Lange dagen alleen thuis (1)

I.

Ik wil terug, alleen weet ik niet naar welke plaats of naar welk moment.

“He would have paid anything for a time machine. Just to go back. He was always missing something, always wishing that he could have done something better, or had something again.”

Zo begint de documentaire over Charles Schulz, die ik ergens deze maand veel te laat ’s nachts heb gekeken met veel te veel wijn. Enkele dagen later belde de postbode aan met drie verzamelalbums die ik blijkbaar achteraf bij Amazon had besteld. Wat anders dan herkenning is het waarnaar wij allen zoeken?

II.

Op weg naar de dokter blijf ik op mooie dagen steeds minutenlang stilstaan voor het conservatorium. Wanneer de zon vol op het gebouw staat, zetten de leerkrachten daar alle vensters open. Uit elk raam klinkt dan een ander instrument, een ander lied.

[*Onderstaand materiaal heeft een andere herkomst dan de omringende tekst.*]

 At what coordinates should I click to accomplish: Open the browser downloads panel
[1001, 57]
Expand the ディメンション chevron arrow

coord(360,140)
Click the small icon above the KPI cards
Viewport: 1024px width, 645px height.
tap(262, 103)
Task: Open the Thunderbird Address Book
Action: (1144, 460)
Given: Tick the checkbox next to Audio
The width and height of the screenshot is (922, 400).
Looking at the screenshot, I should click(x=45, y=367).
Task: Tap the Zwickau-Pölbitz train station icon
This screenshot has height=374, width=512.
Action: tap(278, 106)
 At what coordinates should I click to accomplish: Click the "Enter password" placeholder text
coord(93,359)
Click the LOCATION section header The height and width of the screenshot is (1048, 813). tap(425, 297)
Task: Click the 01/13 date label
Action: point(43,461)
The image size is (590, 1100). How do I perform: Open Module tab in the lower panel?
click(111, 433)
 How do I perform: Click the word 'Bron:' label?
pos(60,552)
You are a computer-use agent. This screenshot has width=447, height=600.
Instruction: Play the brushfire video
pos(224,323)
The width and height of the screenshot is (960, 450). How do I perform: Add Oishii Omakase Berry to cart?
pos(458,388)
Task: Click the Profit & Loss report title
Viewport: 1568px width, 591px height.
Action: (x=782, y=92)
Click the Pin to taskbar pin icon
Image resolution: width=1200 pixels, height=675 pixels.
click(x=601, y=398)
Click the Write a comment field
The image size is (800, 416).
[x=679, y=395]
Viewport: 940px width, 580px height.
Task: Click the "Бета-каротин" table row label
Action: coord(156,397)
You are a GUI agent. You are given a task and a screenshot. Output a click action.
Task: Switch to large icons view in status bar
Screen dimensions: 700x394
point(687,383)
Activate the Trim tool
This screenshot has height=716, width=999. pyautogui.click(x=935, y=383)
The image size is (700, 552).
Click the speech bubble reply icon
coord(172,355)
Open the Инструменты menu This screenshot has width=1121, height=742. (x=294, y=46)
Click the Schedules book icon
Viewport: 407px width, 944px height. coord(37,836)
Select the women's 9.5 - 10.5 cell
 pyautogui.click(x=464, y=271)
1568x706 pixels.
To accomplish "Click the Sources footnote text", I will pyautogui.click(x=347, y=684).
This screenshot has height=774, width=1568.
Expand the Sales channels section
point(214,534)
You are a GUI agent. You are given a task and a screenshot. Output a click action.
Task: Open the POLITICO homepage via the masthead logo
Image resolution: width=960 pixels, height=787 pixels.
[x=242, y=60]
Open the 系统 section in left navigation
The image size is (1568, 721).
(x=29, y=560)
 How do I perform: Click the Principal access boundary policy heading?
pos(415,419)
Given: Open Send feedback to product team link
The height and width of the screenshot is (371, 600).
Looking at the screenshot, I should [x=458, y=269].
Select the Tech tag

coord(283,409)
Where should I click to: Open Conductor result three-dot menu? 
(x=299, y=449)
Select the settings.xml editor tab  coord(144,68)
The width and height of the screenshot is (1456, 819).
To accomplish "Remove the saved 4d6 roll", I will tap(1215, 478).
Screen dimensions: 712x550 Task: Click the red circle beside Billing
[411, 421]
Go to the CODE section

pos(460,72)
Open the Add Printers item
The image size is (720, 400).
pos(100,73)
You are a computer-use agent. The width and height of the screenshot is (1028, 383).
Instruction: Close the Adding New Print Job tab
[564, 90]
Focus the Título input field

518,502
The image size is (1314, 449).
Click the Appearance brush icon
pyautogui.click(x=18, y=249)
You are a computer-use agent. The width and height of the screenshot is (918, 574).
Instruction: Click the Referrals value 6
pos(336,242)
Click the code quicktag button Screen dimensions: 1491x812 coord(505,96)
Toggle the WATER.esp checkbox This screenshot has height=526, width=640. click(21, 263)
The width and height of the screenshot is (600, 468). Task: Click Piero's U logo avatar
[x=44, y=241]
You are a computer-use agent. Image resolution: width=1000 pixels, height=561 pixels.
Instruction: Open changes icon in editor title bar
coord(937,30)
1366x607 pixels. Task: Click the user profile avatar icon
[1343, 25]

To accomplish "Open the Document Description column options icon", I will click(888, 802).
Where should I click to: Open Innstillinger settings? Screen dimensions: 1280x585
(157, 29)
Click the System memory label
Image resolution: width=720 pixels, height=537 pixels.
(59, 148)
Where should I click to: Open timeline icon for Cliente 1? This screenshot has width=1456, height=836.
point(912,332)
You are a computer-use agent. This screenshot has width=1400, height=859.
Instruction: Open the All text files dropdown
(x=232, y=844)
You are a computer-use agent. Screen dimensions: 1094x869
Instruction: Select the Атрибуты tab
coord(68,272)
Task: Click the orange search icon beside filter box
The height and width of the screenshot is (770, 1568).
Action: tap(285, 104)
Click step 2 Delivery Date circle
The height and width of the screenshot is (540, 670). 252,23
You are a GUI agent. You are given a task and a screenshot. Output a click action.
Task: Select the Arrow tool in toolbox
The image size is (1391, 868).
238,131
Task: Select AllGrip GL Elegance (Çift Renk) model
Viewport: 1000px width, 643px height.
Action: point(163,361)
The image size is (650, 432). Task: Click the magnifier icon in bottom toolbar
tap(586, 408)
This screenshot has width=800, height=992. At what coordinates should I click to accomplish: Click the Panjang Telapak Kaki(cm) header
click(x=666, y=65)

In de wachtkamer zit een jonge vader met zijn twee dochters. De oudste, een drukke kleuter, neemt een plastic vrachtwagen uit de speelhoek. Op haar knieën rijdt ze hem de kamer rond, de wielen op de stenen tegels ratelen hard. Wanneer ze de muur aan de andere kant van de kamer bereikt, blijft ze een hele tijd onbeweeglijk door het raampje naar binnen staren. Dan draait ze zich plots om en stuurt de vrachtwagen de hele weg terug.

Haar zusje, een baby van net geen jaar oud, zit moe en doorgezakt op de schoot van de vader. Haar wangen zijn vuurrood, af en toe vallen haar ogen dicht. Toch blijft ze vrolijk lachen naar haar zusje dat met de vrachtwagen rijdt en naar mij, telkens wanneer ze merkt dat ik naar haar kijk. Een zieke peuter die toch lacht, toon mij iets dat meer hartverscheurend is.

III.

Hoe hard ik ook probeerde, ik kon mijn ogen niet langer openhouden. Ik hoorde de regen kletteren op de voorruit, op de radio zong een crooner die ik nooit eerder had gehoord. Terwijl ik langzaam heen en weer schommelde op de grens tussen wakker en slapen, kreeg ik plots het gevoel alsof de auto was gekanteld en we op onze rechterzijde verder gleden. Ik opende mijn ogen en zag dat we gewoon middenin een scherpe bocht zaten en dat ik door mijn zintuigen werd bedrogen.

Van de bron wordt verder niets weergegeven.